• **Given text**

The walk up to our hotel slightly eased our minds, it turned out traffic up on the hill was restricted and hence there was less of the black smoke and noisy horns. What is more, we started to appreciate that  it was distinctly cooler than Calcutta, which felt amazing.

View of Darjeeling

Tea, tea, tea!

As mentioned, Darjeeling is well known for its tea. Some of our Darjeeling highlights were consequently linked to tea. After checking in at our hotel, we went to the Windamere Hotel for some afternoon tea. Windamere is an old colonial hotel and it was lovely to sit in the lounge, enjoying the atmosphere while sipping on tea and having scones and cucumber sandwiches.

Afternoon tea at the Windamere

Next tea stop was the Happy Valley Tea Estate, from where Harrod's in London gets its tea. There we enjoyed a guided tour with one of the workers. What struck us is how manual the process still is. Women pick tea leaves by hand, assemble it in baskets on their back, before it's time to dry it.  They are paid by the kilo and are required to pick at least five kilos per day. The conditions inside the factory seemed pretty tough too (it was so hot). All in all, it seems to be hard work making tea - something to remember next time you go for a cuppa at Harrod's.

• **Task statement**
Write the next part of the Darjeeling travel account above, starting right after its last sentence.

• **Data shown**
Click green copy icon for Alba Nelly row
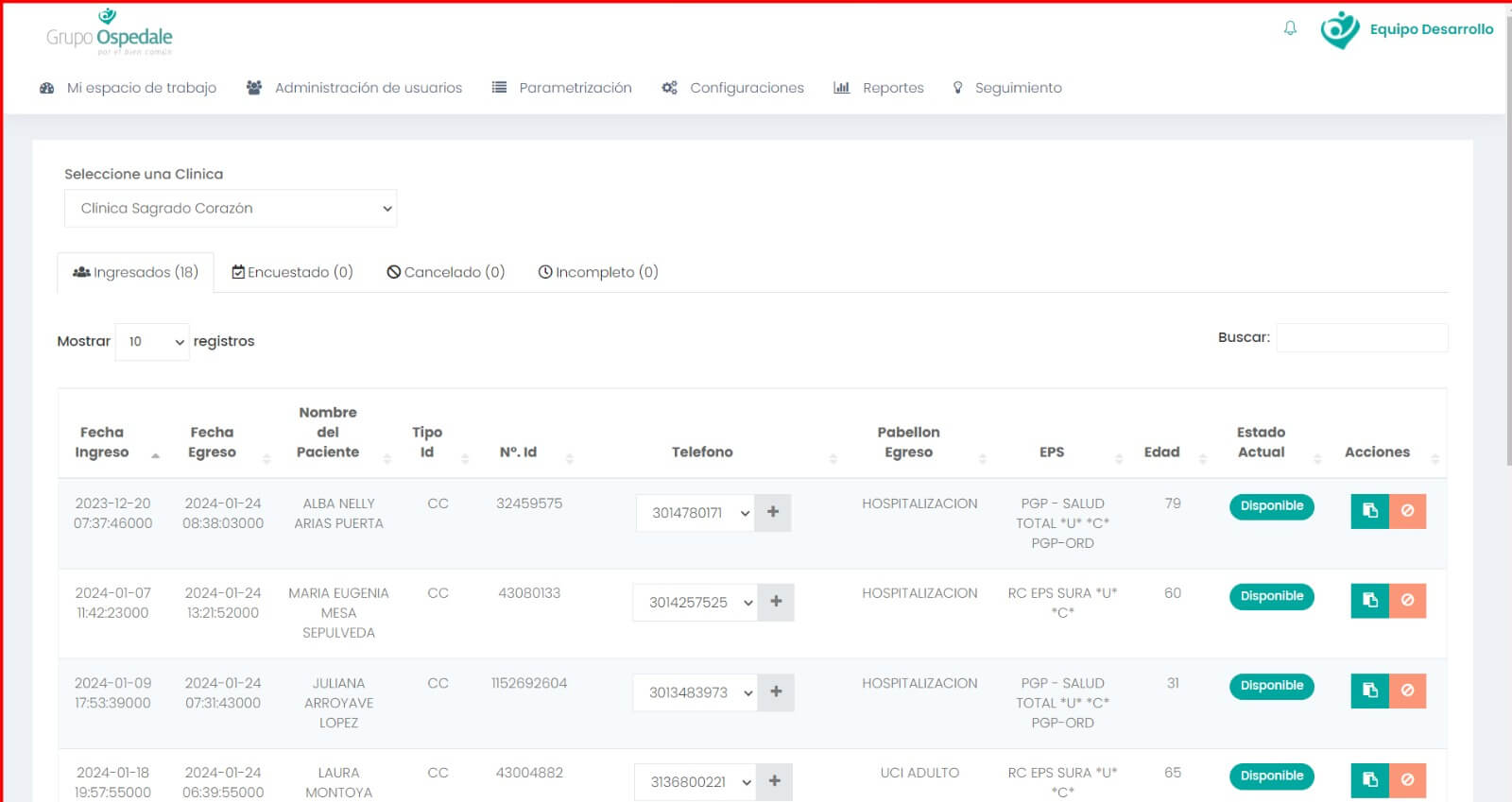 click(1369, 511)
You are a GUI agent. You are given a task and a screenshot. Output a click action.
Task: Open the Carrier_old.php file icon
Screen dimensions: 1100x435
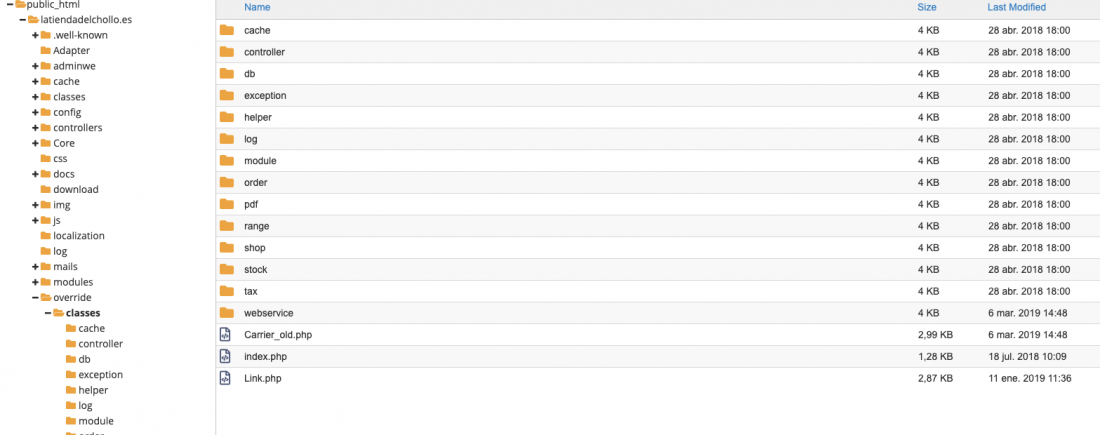(225, 335)
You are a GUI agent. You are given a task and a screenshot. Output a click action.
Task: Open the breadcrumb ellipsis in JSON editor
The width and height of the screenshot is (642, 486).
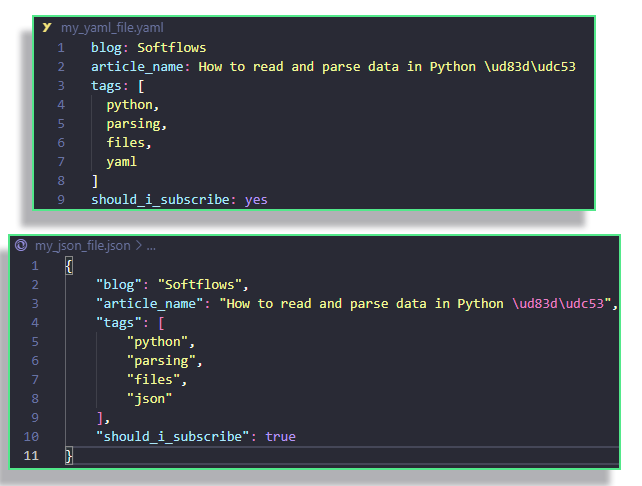pyautogui.click(x=151, y=246)
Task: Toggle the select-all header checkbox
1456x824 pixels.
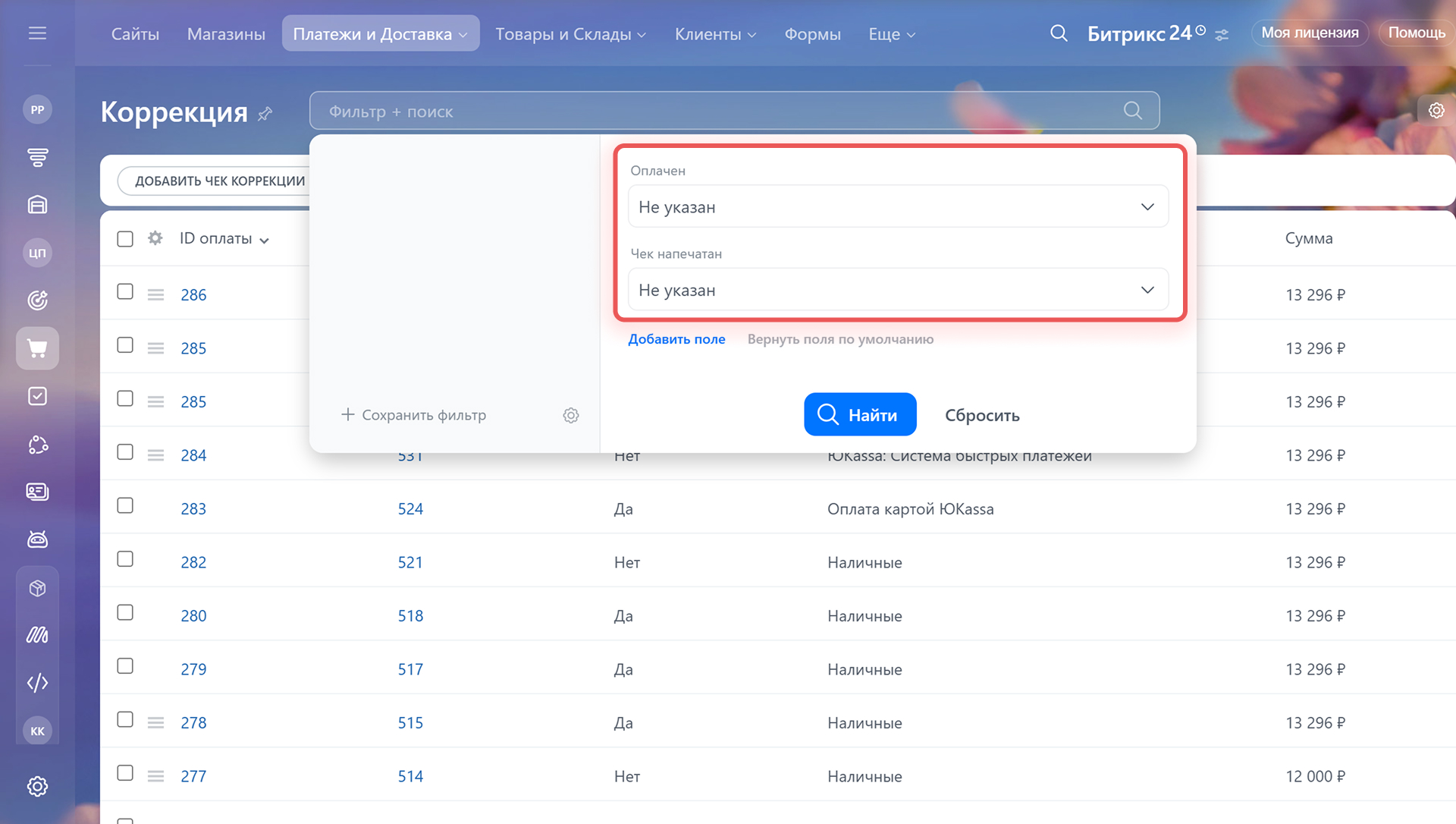Action: pyautogui.click(x=125, y=239)
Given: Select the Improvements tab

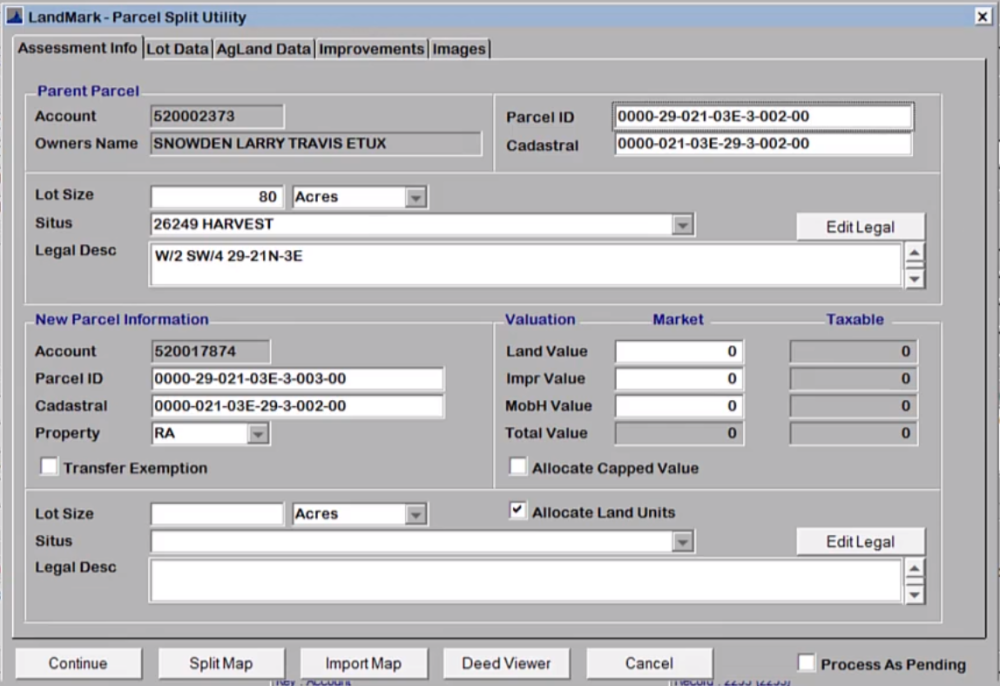Looking at the screenshot, I should coord(371,48).
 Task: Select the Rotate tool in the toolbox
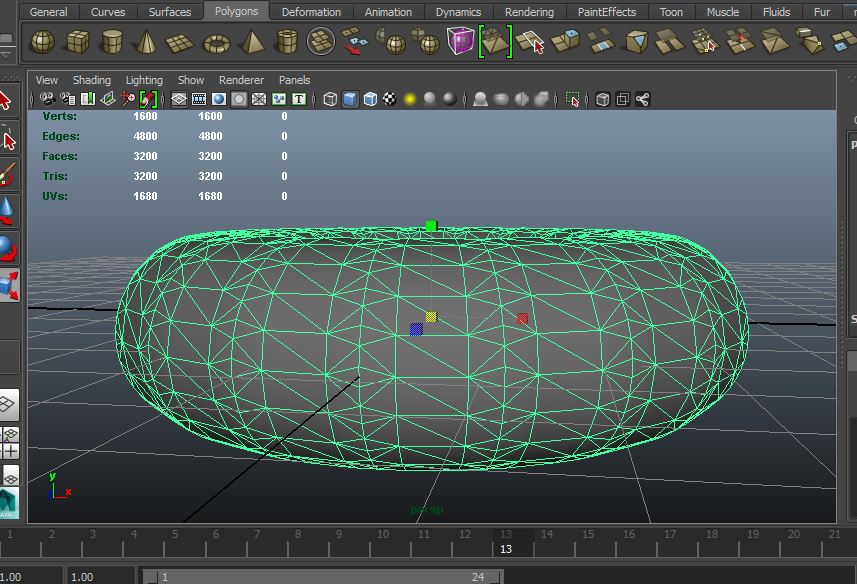point(7,247)
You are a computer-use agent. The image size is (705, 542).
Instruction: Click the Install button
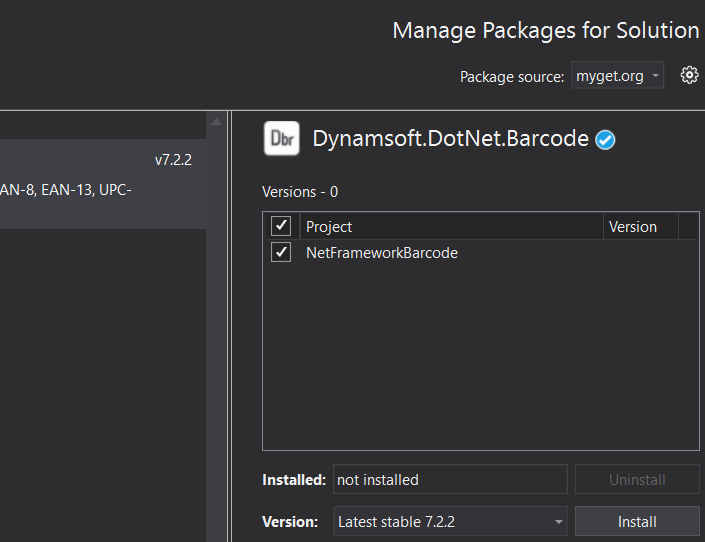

• **Written reply**
Happy Valley Tea Estate

It IS hard work picking tea!

Our guide shows Helena the anatomy of a tea leaf

Tea pickers having their tea leaves weighed..

...and this is where the tea leaves dry

After our tour, we went for a cup of tea in a small cottage just next to the factory, where we met the "five second tea lady". Formerly a tea picker herself, she now entertains tourists, telling them about Happy Valley's teas, when she's not the goalie in the Happy Valley football team (at age 69!). We ended up staying a good hour there, chatting to her and Czech, American and Austrian tourists and drinking absolutely lovely tea.

The best of Happy Valley's teas can only be sold to and by Harrod's. However, the workers get a small allowance of top quality tea themselves which they unofficially sell on. Hence we were able not only to have the "Super Fine Tippy Golden Flowery" tea, but also to purchase some ourselves, needless to say, considerably cheaper than in London! Now why is she called the five second tea lady? The tea is such good quality that the tea leaves only need to be in the water for five seconds to give enough flavour. What is more, the tea leaves can be reused twice.  The five second tea lady was definitely a Darjeeling highlight!

Five second tea lady at Happy Vallley Tea Estate

Our last tea stop was the tea shop Nathmull's where we also had a cup of tea... But after this we were dying for cup of coffee.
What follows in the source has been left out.